CC7.3 — Evaluate security events

Coverage: PARTIAL

Each deny decision in the audit log includes:

  • The matched policy ID and description
  • The incident that motivated the rule
  • A human-readable reason for the denial
  • A suggested alternative action

This gives security teams context for evaluating whether a denied action was a legitimate developer need or a genuine threat.

Limitation: Vectimus does not correlate events across sessions or generate alerts. Security teams review audit logs manually or export them to a SIEM (enterprise tier).


CC8.1 — Change management

Coverage: PARTIAL

Vectimus protects against unauthorised changes to critical configuration:

  • CI/CD pipelines: Blocks writes to GitHub Actions workflows, GitLab CI, Jenkinsfiles and CircleCI configs (rules 019, 034)
  • Container configuration: Blocks writes to production Dockerfiles and docker-compose files (rule 020c)
  • Package lockfiles: Blocks direct modification of lockfiles across npm, yarn, pnpm, pip, poetry, uv, cargo, bundler and composer (OWASP rule 010)
  • Registry configuration: Blocks writes to .npmrc, .pypirc, pip.conf and cargo config (OWASP rule 011)
  • Git history: Blocks force push to protected branches, git reset —hard and git clean -f (rules 017-018b)
  • Repository integrity: Blocks writes to .git directory (rule 020d)
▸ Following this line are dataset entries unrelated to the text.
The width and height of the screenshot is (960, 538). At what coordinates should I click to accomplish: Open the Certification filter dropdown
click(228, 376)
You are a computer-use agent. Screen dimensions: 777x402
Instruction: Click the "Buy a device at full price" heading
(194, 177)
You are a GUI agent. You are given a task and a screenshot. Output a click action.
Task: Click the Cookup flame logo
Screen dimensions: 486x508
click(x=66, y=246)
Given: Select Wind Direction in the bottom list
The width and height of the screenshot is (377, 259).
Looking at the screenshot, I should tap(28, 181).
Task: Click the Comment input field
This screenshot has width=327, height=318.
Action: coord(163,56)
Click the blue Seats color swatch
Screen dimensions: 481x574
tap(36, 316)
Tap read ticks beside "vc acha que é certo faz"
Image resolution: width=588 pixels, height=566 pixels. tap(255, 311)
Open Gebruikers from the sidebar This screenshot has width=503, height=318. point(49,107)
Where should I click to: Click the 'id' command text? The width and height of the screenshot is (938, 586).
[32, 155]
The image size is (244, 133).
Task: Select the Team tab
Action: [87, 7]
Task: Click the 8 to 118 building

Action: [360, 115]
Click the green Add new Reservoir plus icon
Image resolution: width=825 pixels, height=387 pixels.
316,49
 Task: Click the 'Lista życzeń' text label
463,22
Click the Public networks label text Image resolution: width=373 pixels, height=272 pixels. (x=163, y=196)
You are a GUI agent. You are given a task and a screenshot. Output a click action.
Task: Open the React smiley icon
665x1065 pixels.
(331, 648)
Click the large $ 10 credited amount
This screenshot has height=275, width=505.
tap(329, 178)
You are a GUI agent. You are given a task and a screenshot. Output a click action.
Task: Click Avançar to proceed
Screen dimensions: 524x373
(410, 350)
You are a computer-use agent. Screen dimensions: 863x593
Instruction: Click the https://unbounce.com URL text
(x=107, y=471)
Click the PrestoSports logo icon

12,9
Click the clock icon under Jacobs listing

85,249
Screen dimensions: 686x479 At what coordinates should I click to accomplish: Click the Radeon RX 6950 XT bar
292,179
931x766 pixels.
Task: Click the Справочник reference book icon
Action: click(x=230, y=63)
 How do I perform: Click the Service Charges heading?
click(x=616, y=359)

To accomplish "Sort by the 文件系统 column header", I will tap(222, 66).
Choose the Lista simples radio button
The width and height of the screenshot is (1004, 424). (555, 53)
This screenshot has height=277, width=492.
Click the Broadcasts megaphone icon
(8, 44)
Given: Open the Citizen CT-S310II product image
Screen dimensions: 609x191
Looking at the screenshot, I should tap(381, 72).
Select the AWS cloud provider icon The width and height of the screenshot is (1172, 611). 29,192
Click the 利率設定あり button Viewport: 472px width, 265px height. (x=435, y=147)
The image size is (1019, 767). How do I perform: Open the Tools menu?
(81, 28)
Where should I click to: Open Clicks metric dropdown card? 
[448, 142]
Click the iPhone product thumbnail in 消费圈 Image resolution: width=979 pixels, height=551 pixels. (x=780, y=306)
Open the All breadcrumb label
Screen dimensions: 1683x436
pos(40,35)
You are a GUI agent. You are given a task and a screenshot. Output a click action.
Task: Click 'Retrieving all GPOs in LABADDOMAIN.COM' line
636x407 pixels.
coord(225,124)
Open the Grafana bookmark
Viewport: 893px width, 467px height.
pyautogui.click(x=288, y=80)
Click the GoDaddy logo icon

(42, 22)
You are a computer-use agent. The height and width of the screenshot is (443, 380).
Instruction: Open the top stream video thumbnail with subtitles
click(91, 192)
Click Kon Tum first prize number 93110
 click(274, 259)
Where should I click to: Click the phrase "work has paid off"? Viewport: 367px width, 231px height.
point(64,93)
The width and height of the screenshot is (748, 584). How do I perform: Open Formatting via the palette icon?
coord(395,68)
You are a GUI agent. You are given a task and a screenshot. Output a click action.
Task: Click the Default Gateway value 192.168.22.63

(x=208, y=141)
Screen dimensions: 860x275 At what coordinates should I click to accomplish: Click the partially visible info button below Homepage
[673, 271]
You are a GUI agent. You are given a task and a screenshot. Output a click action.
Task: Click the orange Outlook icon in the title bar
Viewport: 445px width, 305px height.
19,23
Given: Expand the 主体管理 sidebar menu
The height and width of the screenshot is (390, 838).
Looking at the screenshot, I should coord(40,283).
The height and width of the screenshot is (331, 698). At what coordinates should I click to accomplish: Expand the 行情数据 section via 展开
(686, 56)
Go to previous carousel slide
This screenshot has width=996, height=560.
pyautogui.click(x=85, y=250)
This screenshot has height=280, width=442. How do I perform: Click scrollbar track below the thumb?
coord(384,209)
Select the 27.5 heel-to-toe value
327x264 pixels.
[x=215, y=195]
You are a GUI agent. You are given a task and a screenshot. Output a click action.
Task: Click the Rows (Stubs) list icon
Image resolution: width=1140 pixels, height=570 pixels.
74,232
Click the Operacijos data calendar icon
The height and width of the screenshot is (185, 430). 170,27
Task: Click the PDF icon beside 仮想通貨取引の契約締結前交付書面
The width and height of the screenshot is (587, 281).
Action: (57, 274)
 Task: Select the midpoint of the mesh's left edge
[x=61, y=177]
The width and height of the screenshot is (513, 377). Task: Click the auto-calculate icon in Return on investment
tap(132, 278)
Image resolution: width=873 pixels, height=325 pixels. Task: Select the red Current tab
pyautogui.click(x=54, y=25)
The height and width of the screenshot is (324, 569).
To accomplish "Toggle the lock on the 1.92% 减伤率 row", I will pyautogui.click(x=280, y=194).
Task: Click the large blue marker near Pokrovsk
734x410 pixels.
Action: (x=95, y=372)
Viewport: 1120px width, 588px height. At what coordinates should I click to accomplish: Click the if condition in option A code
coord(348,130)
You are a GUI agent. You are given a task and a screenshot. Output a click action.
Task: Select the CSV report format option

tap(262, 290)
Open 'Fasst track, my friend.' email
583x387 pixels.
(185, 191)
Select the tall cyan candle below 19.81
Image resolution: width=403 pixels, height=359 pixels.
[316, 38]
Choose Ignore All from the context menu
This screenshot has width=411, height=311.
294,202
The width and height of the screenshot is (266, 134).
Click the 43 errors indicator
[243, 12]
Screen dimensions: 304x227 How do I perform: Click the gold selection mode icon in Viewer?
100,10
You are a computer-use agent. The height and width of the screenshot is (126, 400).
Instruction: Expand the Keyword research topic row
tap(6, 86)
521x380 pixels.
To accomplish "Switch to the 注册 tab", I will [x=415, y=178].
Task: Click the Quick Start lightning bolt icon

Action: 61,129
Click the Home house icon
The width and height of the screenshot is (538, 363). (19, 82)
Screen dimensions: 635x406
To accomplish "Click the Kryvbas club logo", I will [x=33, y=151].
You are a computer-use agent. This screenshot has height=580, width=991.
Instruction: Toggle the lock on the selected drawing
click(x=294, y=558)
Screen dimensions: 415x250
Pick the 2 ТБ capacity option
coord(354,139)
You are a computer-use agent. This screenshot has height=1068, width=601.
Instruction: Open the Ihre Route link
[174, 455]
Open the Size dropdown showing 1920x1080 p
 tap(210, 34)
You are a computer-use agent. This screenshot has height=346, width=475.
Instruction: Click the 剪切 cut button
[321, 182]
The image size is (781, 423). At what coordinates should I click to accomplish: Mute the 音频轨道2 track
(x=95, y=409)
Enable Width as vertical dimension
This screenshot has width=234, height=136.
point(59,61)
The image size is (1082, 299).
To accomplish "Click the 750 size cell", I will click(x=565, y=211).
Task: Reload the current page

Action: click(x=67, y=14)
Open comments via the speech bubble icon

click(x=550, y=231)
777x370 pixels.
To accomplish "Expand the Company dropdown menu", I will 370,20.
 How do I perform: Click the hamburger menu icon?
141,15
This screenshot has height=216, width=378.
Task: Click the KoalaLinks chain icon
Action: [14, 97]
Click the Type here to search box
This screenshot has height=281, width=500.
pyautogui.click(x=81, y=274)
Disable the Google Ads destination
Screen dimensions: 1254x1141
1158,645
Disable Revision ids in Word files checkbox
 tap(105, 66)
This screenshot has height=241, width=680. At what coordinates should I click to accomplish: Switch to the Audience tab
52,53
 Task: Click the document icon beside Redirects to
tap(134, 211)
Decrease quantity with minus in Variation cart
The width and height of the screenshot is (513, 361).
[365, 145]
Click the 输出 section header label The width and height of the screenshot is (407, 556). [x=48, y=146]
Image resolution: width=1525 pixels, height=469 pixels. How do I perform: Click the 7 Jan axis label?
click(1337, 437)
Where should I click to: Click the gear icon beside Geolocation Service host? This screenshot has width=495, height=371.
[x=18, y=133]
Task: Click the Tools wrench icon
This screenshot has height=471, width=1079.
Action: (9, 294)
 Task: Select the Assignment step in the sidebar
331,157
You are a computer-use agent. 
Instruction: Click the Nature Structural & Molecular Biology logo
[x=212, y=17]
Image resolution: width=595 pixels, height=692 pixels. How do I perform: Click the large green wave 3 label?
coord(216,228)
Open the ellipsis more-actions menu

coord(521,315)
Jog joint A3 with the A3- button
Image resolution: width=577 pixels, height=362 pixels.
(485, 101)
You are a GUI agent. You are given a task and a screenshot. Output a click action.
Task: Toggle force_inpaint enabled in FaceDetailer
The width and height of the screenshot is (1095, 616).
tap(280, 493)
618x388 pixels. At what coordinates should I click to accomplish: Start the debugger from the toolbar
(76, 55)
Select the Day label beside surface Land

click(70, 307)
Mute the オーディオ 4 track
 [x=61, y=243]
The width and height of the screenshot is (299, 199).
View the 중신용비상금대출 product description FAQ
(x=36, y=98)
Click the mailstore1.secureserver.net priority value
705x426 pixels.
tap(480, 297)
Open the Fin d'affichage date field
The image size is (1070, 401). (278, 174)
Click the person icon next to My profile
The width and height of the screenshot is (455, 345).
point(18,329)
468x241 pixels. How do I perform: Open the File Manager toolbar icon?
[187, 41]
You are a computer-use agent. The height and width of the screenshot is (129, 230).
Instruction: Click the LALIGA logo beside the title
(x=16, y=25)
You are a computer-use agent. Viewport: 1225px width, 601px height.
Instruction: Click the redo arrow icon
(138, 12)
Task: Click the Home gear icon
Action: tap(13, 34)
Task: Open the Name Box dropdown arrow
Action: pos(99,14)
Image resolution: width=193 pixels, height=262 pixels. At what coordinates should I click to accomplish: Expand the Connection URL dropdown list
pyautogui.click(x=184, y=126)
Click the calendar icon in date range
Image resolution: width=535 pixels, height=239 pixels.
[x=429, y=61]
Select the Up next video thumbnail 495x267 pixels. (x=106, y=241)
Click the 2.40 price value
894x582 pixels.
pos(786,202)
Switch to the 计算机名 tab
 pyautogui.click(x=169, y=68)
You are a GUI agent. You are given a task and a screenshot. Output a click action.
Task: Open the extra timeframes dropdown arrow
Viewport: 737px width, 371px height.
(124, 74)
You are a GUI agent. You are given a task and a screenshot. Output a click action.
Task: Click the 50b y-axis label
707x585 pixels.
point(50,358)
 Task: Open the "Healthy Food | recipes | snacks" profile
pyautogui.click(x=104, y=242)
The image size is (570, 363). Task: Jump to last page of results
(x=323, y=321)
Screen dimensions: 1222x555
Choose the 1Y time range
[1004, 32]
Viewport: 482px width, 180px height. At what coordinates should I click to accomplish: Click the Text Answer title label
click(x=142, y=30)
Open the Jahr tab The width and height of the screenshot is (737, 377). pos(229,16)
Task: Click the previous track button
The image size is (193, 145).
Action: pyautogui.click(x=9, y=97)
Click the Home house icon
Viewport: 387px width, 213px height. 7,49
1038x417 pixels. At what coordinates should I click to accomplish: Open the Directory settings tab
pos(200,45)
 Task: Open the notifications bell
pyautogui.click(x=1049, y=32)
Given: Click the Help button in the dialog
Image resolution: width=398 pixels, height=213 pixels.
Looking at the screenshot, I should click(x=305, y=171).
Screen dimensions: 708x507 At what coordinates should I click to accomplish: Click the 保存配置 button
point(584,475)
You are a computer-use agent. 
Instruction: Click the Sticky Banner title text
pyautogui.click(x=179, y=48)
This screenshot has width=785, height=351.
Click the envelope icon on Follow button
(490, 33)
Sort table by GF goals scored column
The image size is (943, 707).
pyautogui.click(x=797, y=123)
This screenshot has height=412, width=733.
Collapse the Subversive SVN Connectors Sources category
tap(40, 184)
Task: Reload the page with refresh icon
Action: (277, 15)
Limitation: Vectimus enforces the policy but does not implement a change approval workflow. Denied actions tell the developer to submit a pull request or request human review. The approval process itself lives outside Vectimus.


Summary

CriteriaNameCoverageKey rules
CC6.1Logical access controlsHIGH011-014, 020b, 021, 030-036, 040-050, 052
CC6.6System boundary protectionPARTIALOWASP 001-003
CC6.8Malicious software controlsHIGH006, 015-016c, OWASP 005, 010-017
CC7.2Anomalous behaviour monitoringPARTIALSession metrics, OWASP 022-029
CC7.3Security event evaluationPARTIALAudit log with decision context
CC8.1Change managementPARTIAL017-020d, OWASP 010-011

What Vectimus does not cover

SOC 2 Type II requires organisational controls that sit outside the scope of a tool-level governance layer:

  • CC1 (Control environment): Board oversight, management philosophy, organisational structure. Vectimus is a tool, not a governance programme.
  • CC2 (Communication): Internal and external communication of policies. Vectimus enforces policies but does not communicate them to stakeholders.
  • CC3 (Risk assessment): Entity-level risk identification. Vectimus mitigates specific risks but does not perform risk assessments.
  • CC5 (Control activities): Segregation of duties, user provisioning, access reviews. Vectimus controls what agents can do, not who can use agents.
  • CC9 (Risk mitigation): Vendor management, insurance, business continuity.

Organisations should treat Vectimus as one control within a broader SOC 2 programme, not as a replacement for the programme itself.